Work Package 2 was focused of expression and purification of large polyproteins, which benefited from using codon-optimised genes, introducing different mutations to prevent proteolytic processing and prevent aggregation. In parallel individual CHIKV proteins nsP1 and nsP3 were expressed and purified. Attempts to generate complexes of nsP2 protease and N174 domains with nsP1 and nsP3 were performed using mixed purified components and analytical size exclusion chromatography. Purified nsP1, nsP3 and fusion of nsP1 with N174 or Pro with nsP3 were submitted to crystallization trials and SAXS analysis. The obtained deliverables include: purified polyproteins CHIKV P12, P123, purified proteins nsP1, nsP1-N174, nsP3 and Pro-334 and their SAXS analysis. Importantly, thanks to the development of cryo-EM technique the obtained protein preparations of P12 and P123 can now be analysed using in-house cryo-EM microscope commissioned in April 2018.
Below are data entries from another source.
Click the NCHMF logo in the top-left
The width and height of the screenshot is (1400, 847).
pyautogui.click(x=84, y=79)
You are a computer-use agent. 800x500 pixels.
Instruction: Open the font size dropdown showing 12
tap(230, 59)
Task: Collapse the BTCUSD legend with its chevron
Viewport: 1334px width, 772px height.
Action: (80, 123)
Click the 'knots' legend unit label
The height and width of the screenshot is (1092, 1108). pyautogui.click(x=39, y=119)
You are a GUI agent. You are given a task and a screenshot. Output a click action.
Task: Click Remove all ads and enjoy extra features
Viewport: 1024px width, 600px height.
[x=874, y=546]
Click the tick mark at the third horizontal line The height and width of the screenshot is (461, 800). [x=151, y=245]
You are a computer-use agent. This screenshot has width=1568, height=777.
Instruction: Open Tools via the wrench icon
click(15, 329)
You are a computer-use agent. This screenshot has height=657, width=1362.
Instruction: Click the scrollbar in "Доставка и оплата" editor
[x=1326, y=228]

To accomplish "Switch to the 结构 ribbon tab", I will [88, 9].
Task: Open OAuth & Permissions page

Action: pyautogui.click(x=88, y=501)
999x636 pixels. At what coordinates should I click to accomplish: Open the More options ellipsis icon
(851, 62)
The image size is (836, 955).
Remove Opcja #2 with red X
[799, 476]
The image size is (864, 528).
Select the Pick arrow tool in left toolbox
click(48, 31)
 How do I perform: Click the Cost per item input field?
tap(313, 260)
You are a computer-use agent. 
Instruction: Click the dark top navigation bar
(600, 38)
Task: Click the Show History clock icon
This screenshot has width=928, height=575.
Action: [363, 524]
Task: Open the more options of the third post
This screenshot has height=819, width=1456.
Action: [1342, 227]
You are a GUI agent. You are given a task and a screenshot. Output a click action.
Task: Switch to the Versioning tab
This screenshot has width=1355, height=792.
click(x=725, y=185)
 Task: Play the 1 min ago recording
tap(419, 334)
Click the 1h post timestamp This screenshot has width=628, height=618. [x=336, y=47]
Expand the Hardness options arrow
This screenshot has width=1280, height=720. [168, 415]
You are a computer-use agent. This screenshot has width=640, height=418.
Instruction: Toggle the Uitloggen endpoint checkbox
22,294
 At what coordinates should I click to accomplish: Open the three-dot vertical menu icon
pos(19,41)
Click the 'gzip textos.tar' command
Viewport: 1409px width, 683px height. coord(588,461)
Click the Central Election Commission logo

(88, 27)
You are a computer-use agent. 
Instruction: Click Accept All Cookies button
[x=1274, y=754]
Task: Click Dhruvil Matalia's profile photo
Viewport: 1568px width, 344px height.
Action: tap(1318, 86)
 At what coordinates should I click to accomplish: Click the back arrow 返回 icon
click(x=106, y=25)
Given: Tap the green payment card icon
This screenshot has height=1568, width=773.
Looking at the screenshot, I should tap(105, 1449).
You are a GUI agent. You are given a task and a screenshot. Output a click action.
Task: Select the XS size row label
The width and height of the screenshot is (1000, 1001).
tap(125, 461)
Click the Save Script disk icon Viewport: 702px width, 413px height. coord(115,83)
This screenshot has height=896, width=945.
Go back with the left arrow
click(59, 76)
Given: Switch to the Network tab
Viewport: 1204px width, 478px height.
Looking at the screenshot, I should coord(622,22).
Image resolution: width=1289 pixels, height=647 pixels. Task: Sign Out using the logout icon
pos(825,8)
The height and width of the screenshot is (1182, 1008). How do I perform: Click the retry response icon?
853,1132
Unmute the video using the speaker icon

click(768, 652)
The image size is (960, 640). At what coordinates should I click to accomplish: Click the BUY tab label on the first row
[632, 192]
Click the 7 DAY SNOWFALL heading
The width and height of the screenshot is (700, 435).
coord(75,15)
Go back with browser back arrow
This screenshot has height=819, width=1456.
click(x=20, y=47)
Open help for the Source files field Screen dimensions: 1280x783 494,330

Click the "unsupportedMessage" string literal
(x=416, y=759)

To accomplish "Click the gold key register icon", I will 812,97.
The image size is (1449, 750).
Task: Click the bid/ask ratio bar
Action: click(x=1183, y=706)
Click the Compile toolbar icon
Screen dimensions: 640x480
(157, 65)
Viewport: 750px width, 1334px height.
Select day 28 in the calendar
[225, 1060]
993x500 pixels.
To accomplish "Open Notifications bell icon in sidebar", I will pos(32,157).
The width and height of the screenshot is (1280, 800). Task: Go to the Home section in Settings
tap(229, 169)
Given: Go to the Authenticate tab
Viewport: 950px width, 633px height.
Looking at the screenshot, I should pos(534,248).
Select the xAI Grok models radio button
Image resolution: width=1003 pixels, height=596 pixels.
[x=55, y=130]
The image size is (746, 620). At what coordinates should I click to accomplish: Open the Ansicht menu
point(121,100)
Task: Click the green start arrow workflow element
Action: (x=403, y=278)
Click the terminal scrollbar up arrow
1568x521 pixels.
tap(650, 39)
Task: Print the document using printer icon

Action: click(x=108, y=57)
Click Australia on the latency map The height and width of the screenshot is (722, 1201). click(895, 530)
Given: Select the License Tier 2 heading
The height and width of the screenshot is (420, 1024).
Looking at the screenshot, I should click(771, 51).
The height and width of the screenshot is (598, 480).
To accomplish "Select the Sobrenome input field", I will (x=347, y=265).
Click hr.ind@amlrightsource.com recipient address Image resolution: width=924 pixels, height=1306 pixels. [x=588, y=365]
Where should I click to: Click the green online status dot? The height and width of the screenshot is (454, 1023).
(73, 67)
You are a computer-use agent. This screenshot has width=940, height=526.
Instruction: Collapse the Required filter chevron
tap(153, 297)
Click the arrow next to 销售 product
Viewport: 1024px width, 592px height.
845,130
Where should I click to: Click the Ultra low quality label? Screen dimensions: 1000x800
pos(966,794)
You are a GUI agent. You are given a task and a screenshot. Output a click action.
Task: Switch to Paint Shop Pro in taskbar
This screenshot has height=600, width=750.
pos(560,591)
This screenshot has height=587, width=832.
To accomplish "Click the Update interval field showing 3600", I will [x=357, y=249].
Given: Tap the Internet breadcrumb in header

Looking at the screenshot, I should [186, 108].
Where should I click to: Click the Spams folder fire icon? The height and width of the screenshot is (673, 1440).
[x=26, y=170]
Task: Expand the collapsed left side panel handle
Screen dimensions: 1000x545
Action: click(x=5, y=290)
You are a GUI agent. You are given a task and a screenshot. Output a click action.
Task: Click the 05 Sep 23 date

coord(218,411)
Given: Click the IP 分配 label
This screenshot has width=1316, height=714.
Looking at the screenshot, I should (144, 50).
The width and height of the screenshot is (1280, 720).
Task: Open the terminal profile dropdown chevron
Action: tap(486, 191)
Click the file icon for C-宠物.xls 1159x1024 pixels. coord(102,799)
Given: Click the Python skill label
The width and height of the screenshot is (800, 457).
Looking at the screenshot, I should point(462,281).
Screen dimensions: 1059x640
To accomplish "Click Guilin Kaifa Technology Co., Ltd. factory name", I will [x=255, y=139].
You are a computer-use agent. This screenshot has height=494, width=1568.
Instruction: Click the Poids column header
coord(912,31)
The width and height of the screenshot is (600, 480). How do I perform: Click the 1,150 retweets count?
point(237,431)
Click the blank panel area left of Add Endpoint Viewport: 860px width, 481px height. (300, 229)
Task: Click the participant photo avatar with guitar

In Work Package 3 after optimization of conditions thermal shift assay was performed using CHIKV Pro and in-house library of fragments encompassing 960 chemical compounds. This led to identification of several molecules that act at increasing protein stability, suggesting their binding to the target protein, and large number of compounds potentially destabilising protease domain, possibly binding at the interface between two subdomains of CHIKV Pro and promoting protein unfolding therein. These compounds will be used in the future rounds of validation by complimentary biophysical techniques such as ligand-based NMR.
Finally, Work package 4 dealt with the assay development, whereas protease activity assay based on measurements of changes in fluorescence polarization upon substrate cleavage was created.
The obtained preliminary results have already been used to apply for additional round of funding and it is also expected that novel structural information for N174 domain of CHIKV nsP2 will provide with new ideas regarding its possible role in of CHIKV replication, possibilities for its inhibition and will constitute the basis for future research proposal. The resources and methods developed during this project are expected to push the CHIKV research field further and should also be useful in other research projects dealing with difficult proteins. The data obtained within this project will be made publicly available by different means. In particular, sets of expression vectors developed in this study are being deposited to Addgene non-profit plasmid repository and will be described in the corresponding section of the research group website (
http://hyvonen.bioc.cam.ac.uk/(öffnet in neuem Fenster)). After structure validation the corresponding data will be deposited to PDB. Results regarding novel structure of CHIKV N-terminal domain will be published as scientific publication and presented at future scientific meetings.